Elf Milliarden Euro als Folge des Zweiten Weltkriegs
Um den klammen Haushalt aufzubessern, scheinen Tsipras viele Weg recht zu sein: Elf Milliarden Euro fordert die griechische Regierung von Deutschland als Wiedergutmachung für die Folgen des Zweiten Weltkriegs. Es geht dabei um einen Zwangskredit von 1942 über 476 Millionen Reichsmark, den die Bank von Griechenland der Deutschen Reichsbank einräumen musste, um die Besatzung zu stemmen. Die nun geforderte Summe soll Zinsen und Tilgung abdecken.
Die Bundesregierung jedoch weist jegliche Forderungen zurück. "Bild" zitierte aus einer Stellungnahme des Finanzministeriums, wonach bereits alle Ansprüche mit dem Reparationsvertrag von 1960 abgegolten seien. Damals zahlte die Bundesrepublik 115 Millionen D-Mark. Zudem erwähnt der Zwei-plus-Vier-Vertrag zur deutschen Einheit von 1990 das Thema Reparationen nicht mehr - nach deutscher Lesart sind damit alle Anrechte erloschen.

Aufgelistete Einträge:
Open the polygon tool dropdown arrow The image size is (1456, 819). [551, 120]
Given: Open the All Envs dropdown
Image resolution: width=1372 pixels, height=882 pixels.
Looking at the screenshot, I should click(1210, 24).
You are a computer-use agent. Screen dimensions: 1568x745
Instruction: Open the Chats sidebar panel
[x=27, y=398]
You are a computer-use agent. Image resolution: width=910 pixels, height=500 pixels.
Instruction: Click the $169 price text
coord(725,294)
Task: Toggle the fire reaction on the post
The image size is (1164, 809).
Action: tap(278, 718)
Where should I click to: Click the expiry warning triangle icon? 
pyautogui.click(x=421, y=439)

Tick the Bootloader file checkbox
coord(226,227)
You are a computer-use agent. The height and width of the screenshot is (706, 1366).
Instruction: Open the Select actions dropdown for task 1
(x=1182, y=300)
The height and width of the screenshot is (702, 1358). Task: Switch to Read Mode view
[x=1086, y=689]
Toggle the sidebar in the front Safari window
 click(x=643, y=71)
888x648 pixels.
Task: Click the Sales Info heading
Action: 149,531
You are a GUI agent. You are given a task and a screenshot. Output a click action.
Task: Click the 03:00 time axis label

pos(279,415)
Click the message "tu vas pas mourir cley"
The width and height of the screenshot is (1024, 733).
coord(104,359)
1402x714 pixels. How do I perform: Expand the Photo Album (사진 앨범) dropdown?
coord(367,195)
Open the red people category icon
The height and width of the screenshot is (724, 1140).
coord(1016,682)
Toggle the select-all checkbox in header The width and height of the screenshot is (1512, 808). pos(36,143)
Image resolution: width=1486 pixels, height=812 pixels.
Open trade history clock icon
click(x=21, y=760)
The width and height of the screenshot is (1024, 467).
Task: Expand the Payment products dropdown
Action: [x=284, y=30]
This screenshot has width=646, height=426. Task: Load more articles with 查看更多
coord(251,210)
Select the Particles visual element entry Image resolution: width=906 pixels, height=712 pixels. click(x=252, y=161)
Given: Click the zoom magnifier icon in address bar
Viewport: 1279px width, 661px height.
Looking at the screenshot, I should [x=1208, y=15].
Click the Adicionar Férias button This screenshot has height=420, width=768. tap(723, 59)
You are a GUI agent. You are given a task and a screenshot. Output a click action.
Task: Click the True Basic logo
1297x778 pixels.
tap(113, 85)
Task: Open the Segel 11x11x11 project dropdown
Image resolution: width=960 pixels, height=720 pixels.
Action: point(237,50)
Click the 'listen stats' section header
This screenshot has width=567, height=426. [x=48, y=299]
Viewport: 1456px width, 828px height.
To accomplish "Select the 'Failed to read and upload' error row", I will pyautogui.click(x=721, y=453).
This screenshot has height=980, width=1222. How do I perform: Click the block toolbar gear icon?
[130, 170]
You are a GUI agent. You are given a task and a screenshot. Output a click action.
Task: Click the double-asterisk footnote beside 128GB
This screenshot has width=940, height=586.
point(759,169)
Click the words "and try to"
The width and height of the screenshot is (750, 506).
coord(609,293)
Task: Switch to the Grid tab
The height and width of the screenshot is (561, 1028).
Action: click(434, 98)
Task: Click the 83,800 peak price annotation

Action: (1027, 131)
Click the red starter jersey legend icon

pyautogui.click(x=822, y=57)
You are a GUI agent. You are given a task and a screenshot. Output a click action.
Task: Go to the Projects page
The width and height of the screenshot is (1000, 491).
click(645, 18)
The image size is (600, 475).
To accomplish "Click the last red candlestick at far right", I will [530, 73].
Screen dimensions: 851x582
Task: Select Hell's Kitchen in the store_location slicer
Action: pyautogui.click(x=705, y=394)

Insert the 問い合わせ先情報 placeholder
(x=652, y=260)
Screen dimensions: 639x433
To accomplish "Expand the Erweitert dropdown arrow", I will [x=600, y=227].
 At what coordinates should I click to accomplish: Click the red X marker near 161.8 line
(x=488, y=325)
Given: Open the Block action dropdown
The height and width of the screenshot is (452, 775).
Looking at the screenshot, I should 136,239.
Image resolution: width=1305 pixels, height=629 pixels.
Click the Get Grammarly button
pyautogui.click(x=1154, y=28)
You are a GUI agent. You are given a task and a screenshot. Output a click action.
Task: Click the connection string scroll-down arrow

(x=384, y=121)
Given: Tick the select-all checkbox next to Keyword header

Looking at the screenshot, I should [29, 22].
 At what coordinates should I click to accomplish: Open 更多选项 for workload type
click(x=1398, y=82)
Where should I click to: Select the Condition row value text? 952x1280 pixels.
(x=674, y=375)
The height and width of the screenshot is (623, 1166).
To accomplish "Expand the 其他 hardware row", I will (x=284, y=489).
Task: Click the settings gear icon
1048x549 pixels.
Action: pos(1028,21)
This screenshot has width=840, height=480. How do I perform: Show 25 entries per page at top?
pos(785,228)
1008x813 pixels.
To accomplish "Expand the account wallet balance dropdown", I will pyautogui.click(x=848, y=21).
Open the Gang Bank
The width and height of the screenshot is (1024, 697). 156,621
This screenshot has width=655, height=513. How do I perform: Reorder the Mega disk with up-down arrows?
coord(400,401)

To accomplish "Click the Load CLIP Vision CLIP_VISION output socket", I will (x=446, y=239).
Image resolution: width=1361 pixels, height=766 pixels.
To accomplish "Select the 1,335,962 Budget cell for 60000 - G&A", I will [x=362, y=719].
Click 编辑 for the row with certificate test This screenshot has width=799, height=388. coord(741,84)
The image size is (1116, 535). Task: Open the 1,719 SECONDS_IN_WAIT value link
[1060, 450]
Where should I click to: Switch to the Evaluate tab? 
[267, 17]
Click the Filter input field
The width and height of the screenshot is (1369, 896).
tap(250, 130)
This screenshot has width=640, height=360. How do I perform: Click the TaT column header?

Zu erledigen:
[1] Welchen Betrag zahlte die Bundesrepublik laut dem Text über die griechischen Reparationsforderungen im Jahr 1960?
[2] Geben Sie den Text über die griechischen Reparationsforderungen wortgetreu wieder, von „Die Bundesregierung jedoch“ bis einschließlich „alle Anrechte erloschen.“.
[3] Führen Sie den Text über die griechischen Reparationsforderungen im Anschluss an seinen letzten Satz weiter.

Ihre Antworten:
[1] 115 Millionen D-Mark.

[2]
Die Bundesregierung jedoch weist jegliche Forderungen zurück. "Bild" zitierte aus einer Stellungnahme des Finanzministeriums, wonach bereits alle Ansprüche mit dem Reparationsvertrag von 1960 abgegolten seien. Damals zahlte die Bundesrepublik 115 Millionen D-Mark. Zudem erwähnt der Zwei-plus-Vier-Vertrag zur deutschen Einheit von 1990 das Thema Reparationen nicht mehr - nach deutscher Lesart sind damit alle Anrechte erloschen.

[3]
Auch wenn elf Milliarden nur einen winzigen Teil der griechischen Gesamtschulden ausmachen, für Tsipras haben sie einen symbolischen Wert. "Die Forderung ist eher eine rhetorische Taktik als eine substanzielle Politik-Entscheidung", erklärt Theocharis Grigoriadis, Juniorprofessor am Osteuropa-Institut der Freien Universität Berlin. Griechenland hoffe damit, seine Position in Verhandlungen zu stärken - eine "falsche Entscheidung", wie Grigoriadis sagt. Die Forderung lenke von wichtigen Fragen ab und schwäche Athens Position in Europa sogar noch.
Mehr Zeit dank eines Übergangsprogramms?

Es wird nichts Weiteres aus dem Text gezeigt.